Fragmento seleccionado —
◇ ◇ ◇ ◇ ◇ ◇ ◇

Ante una situación como esta que he intentado exponer, tal y como hoy la vemos muchos, no resulta extraño que bastantes creyentes puedan experimentar ciertos conflictos en su conciencia. No me refiero ahora a los católicos, cuya vinculación con la Iglesia es demasiado periférica y superficial; sienten un claro desapego e indiferencia frente a las enseñanzas de la jerarquía; e, incluso, manifiestan su agresividad y rechazo contra una institución, cuya enseñanza creen que está lo bastante desacreditada, como para otorgarle la confianza que se les pide.

Pienso, sobre todo, en otras muchas personas que desean mantener su fidelidad y aprecio hacia esa función magisterial, pretenden mantenerse obedientes a sus enseñanzas, pero tampoco saben cómo actuar cuando alguna doctrina les resulta incomprensible. Su misma formación científica les hace descubrir que la fundamentación de una enseñanza no resulta tan clara como se presenta. Los problemas éticos son muchas veces demasiado complejos, y hasta entre los mismos científicos no existe unanimidad de criterios. En estas situaciones ¿es la obediencia la única alternativa posible?

No cabe duda que, en el campo de la moral, somos muchos los que desearíamos una cierta evolución en algunas de las exigencias éticas que se presentan al pueblo cristiano. No me refiero ahora a ninguna en concreto para no levantar discusiones, pero el deseo está presente en el corazón de muchos fieles .

Cualquiera que conozca un poco la historia de la Iglesia puede captar de inmediato cómo se ha dado una evolución en su doctrina, a veces, con retrocesos y vacilaciones. Me impresionó un texto de Benedicto XVI, en un libro dedicado a sus alumnos en 1967. Recogiendo una narración parabólica de Kierkegaard, cuando un payaso tuvo que ir a la aldea para avisar de un fuego en el circo y todo el mundo lo tomó a risa y no creyó en su grito de auxilio, comenta: “una imagen del teólogo a quien no se le toma en serio, si viste los atuendos de un payaso de la edad media o de cualquier otra época pasada. Ya puede decir lo que quiera, lleva siempre la etiqueta del papel que desempeña. Y, aunque se esfuerce por presentarse con toda seriedad, se sabe de antemano lo que es: un payaso. Se conoce lo que dice y se sabe también que sus ideas no tienen nada que ver con la realidad. Se le puede escuchar confiado, sin temor al peligro de tener que preocuparse seriamente por algo. Sin duda alguna, en esta imagen puede contemplarse la situación en la que se encuentra el pensamiento teológico actual” .

◇ ◇ ◇ ◇ ◇ ◇ ◇

Líneas de datos —

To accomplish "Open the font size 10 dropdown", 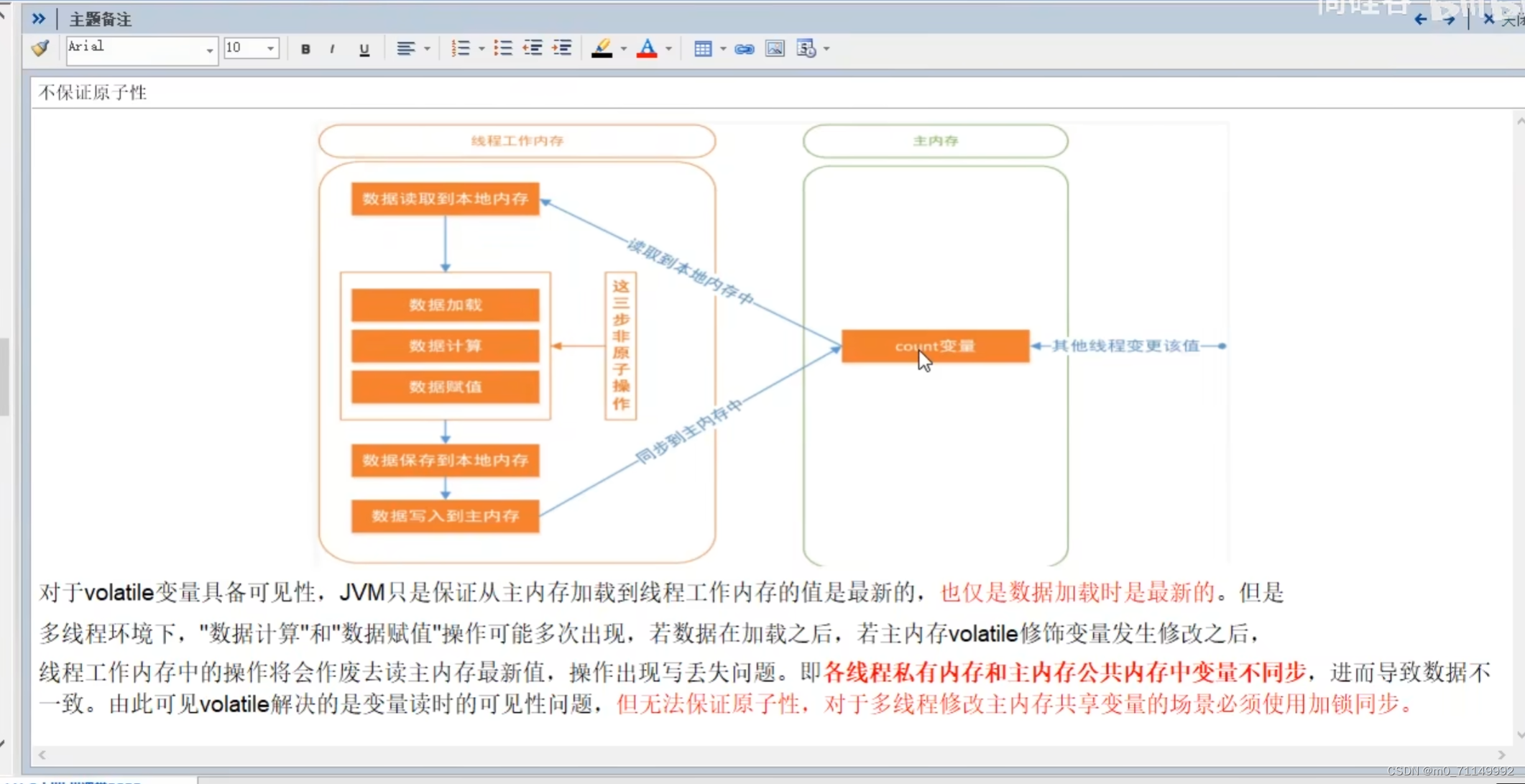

◇ ◇ ◇ ◇ ◇ ◇ ◇

Tarea — Por favor, copia del texto sobre la obediencia al magisterio de la Iglesia el pasaje que empieza con "Pienso, sobre todo, en" y sigue hasta "muchos fieles .". El listado procede de otra fuente.

Respuesta del ejercicio —
Pienso, sobre todo, en otras muchas personas que desean mantener su fidelidad y aprecio hacia esa función magisterial, pretenden mantenerse obedientes a sus enseñanzas, pero tampoco saben cómo actuar cuando alguna doctrina les resulta incomprensible. Su misma formación científica les hace descubrir que la fundamentación de una enseñanza no resulta tan clara como se presenta. Los problemas éticos son muchas veces demasiado complejos, y hasta entre los mismos científicos no existe unanimidad de criterios. En estas situaciones ¿es la obediencia la única alternativa posible?

No cabe duda que, en el campo de la moral, somos muchos los que desearíamos una cierta evolución en algunas de las exigencias éticas que se presentan al pueblo cristiano. No me refiero ahora a ninguna en concreto para no levantar discusiones, pero el deseo está presente en el corazón de muchos fieles .